Despite it being claimed by Japan’s Best Car towards the end of last year that the eagerly awaited 3.3-litre turbodiesel would be a four-cylinder unit instead of a V6, a claim that first broke in March alleging the oil-burner would be an electrified version of the now upgraded 2.8 GD-6 in the Hilux, Fortuner and Prado, Autoweek reports that the V8, supposedly earmarked only for the States and the Middle East and therefore fuelled by petrol as opposed to the 4.5 D4-D turbodiesel that will continue in the 76/79, won’t be happening and that the 300 will be a V6 only model with no bent-eight option for first time since the 80-series bowed out in 1997.
Along with the diesel, reportedly set to produce 200kW/650Nm and earmarked for the GR Hilux, the rest of the line-up will comprise two versions of the 3.5-litre badged 3.4-litre V6 used in the Lexus LS 500; a twin-turbocharged unit and later on, a hybrid. Also rumoured is a performance GR model with the only transmission, aside from the hybrid, being a six-speed automatic.
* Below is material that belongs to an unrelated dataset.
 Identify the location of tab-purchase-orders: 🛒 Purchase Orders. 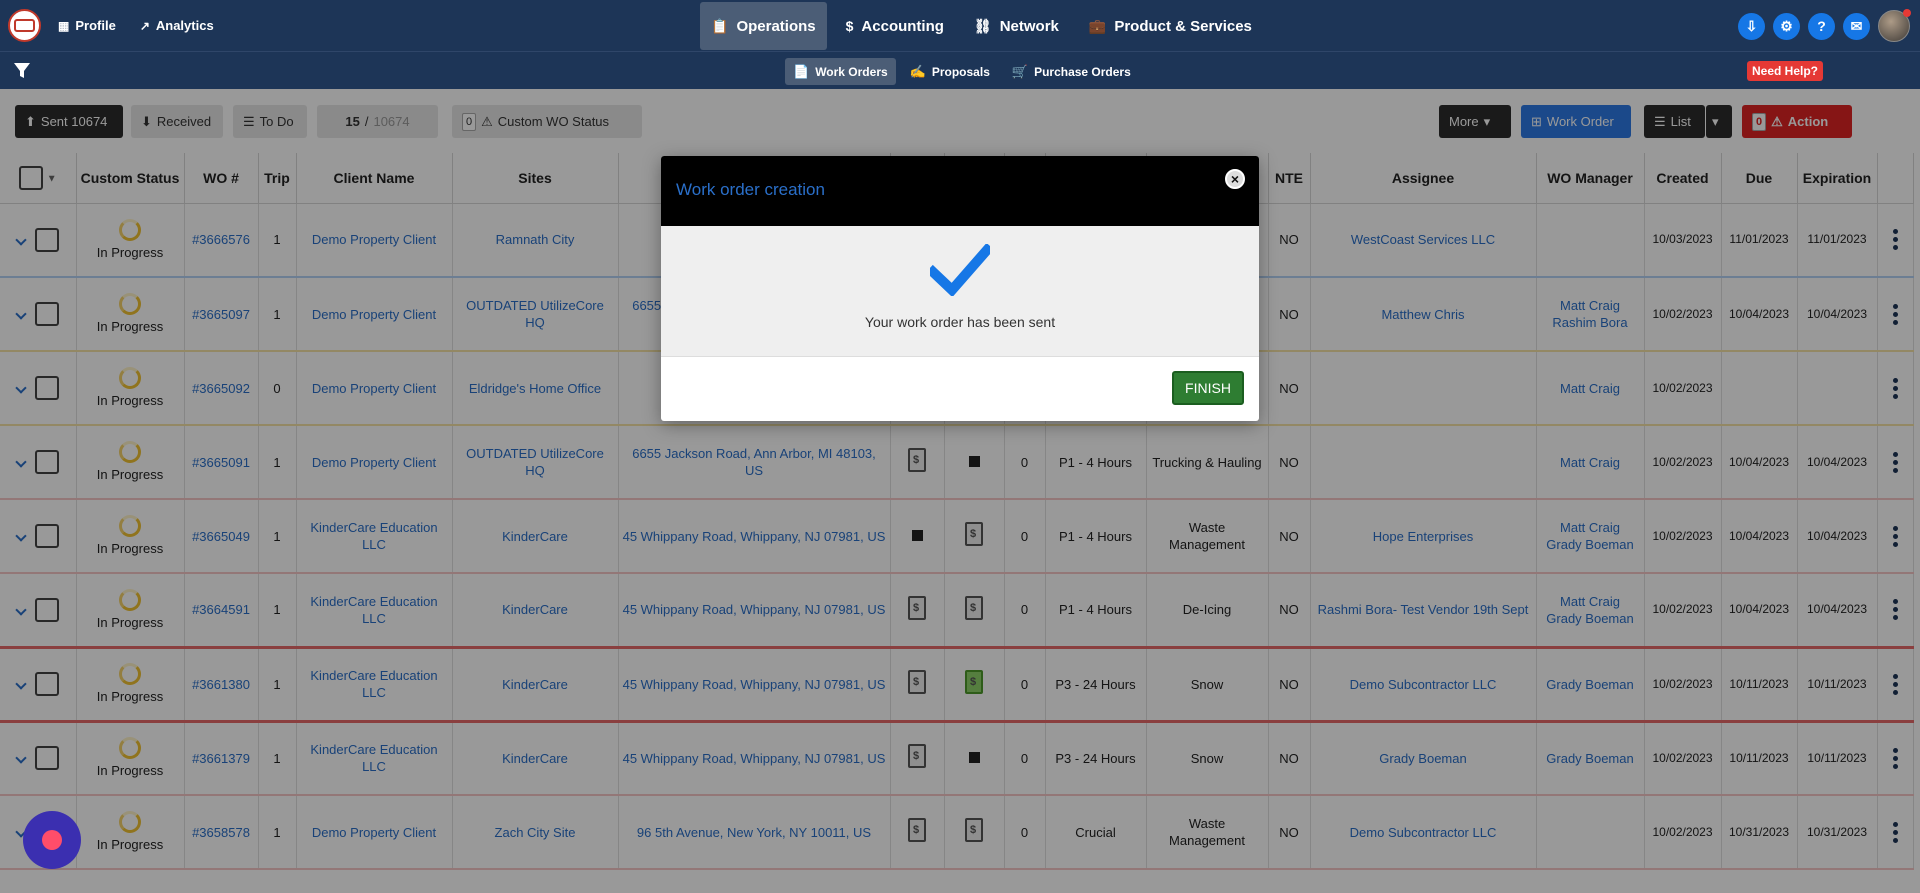
(1072, 72).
As before, the 300 will use a body-on-frame platform, which in this case will be a dedicated version of the TNGA architecture known as TNGA-F set to underpin the all-new North American market Tundra pick-up. Based on reports last year, the 300 will measure 4 950 mm in overall length and have a wheelbase of 2 900 mm, height of 1 880 mm and width of 1 985 mm. A full-time four-wheel-drive system will be standard along with the low-range gearbox.
With production set to end in March after 14 years, expect more details, some likely to be final, and first images to emerge over the coming weeks.